**Data**
════════════════════

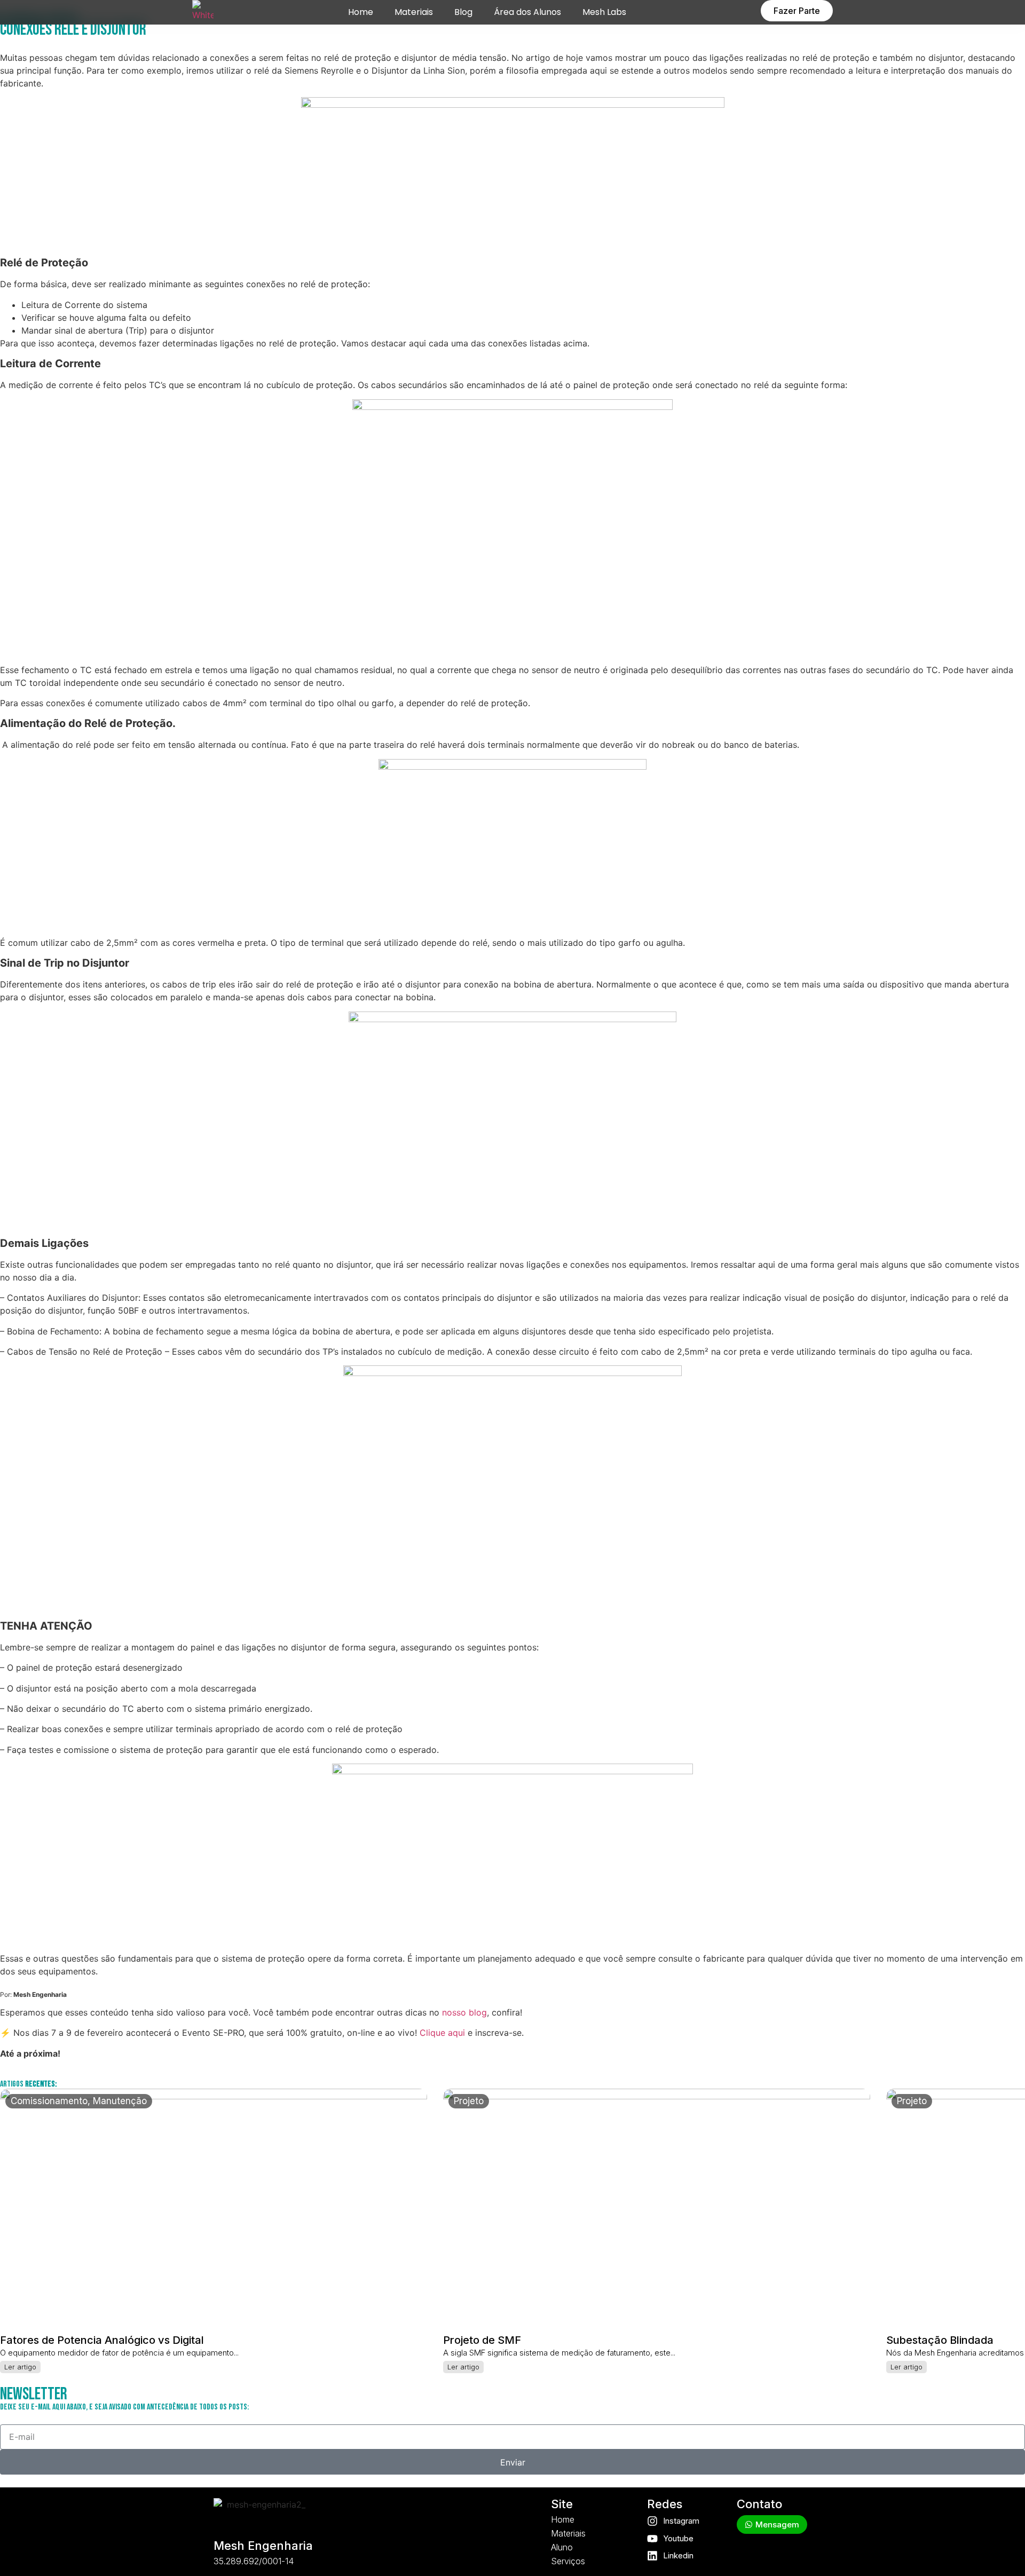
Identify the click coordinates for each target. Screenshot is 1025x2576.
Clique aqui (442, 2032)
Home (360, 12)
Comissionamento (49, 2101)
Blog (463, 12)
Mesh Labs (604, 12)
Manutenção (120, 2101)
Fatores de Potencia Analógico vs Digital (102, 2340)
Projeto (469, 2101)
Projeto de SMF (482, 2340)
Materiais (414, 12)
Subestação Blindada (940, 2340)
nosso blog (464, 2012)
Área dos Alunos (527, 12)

════════════════════

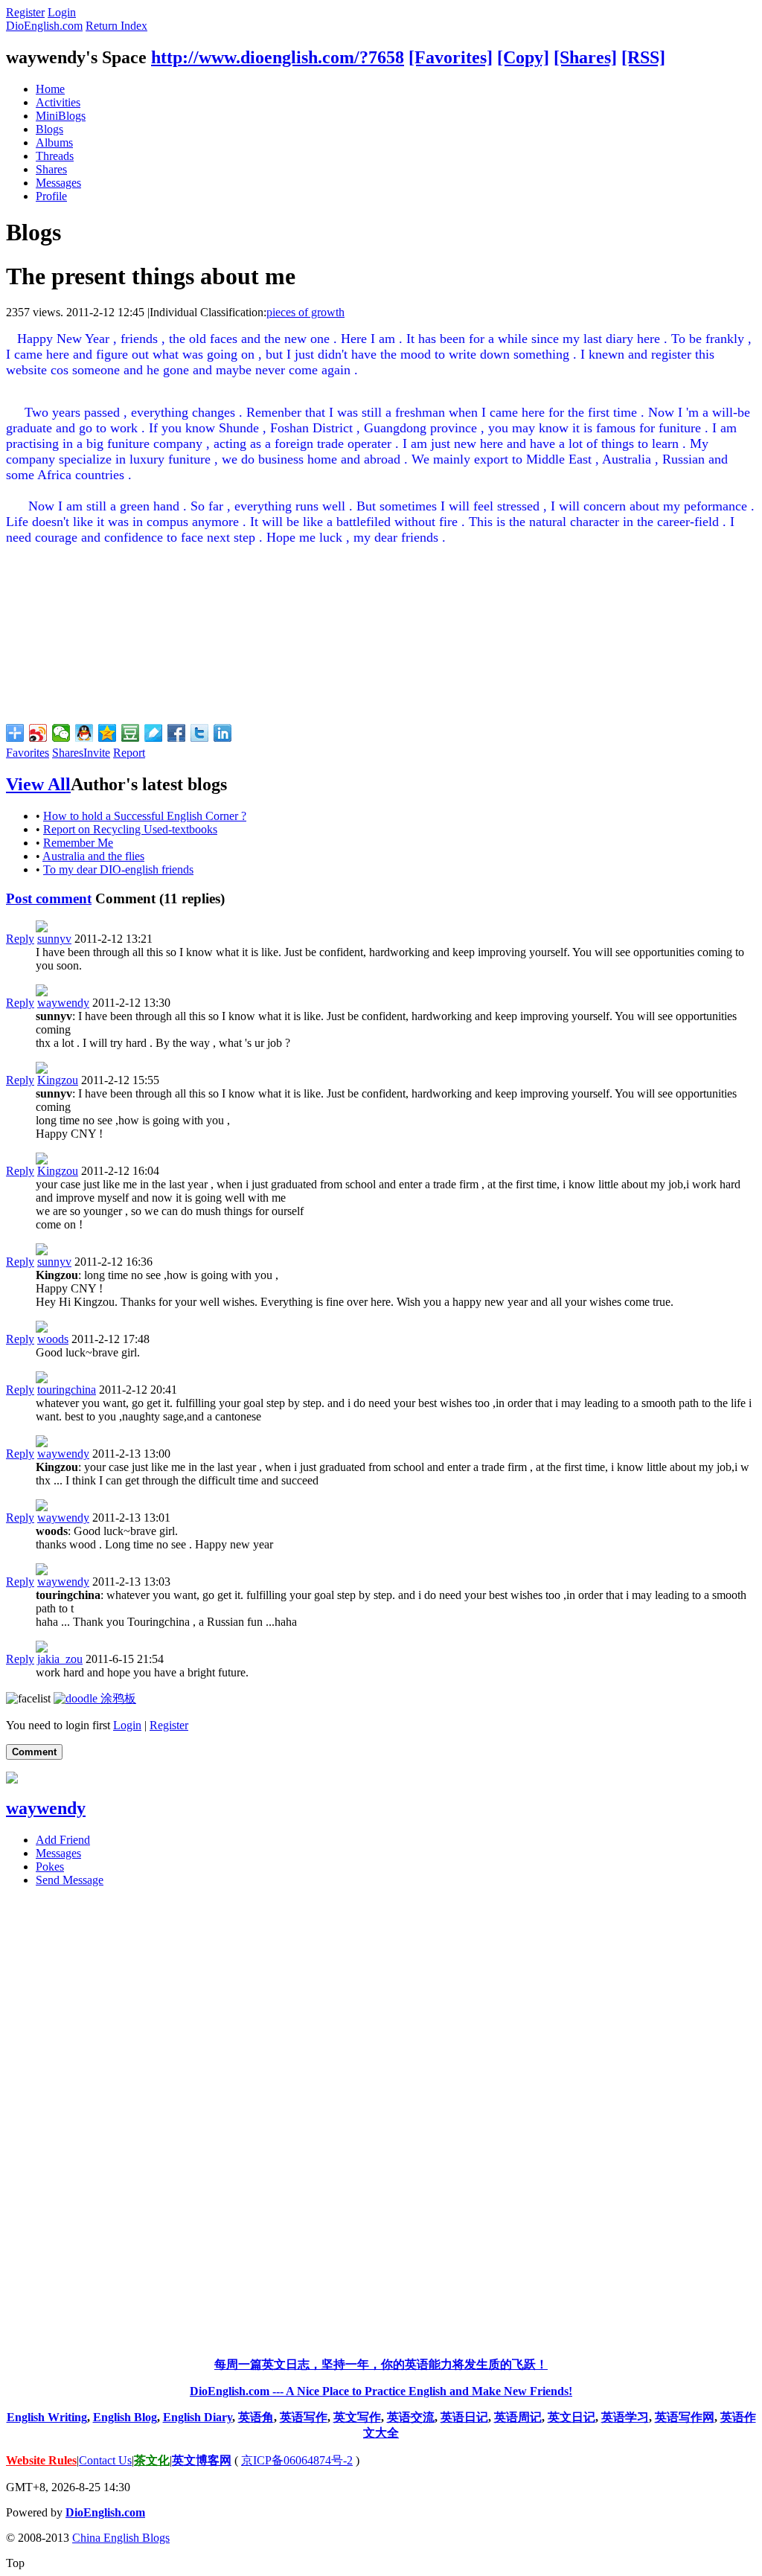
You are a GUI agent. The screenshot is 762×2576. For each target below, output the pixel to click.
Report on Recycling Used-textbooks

════════════════════

**To do**
Show all lines from the records above where the word "each" occurs.

**Reply**
Identify the click coordinates for each target. Screenshot is 1025x2576.
You are a GUI agent. The screenshot is 762×2576. For each target below, output the pixel to click.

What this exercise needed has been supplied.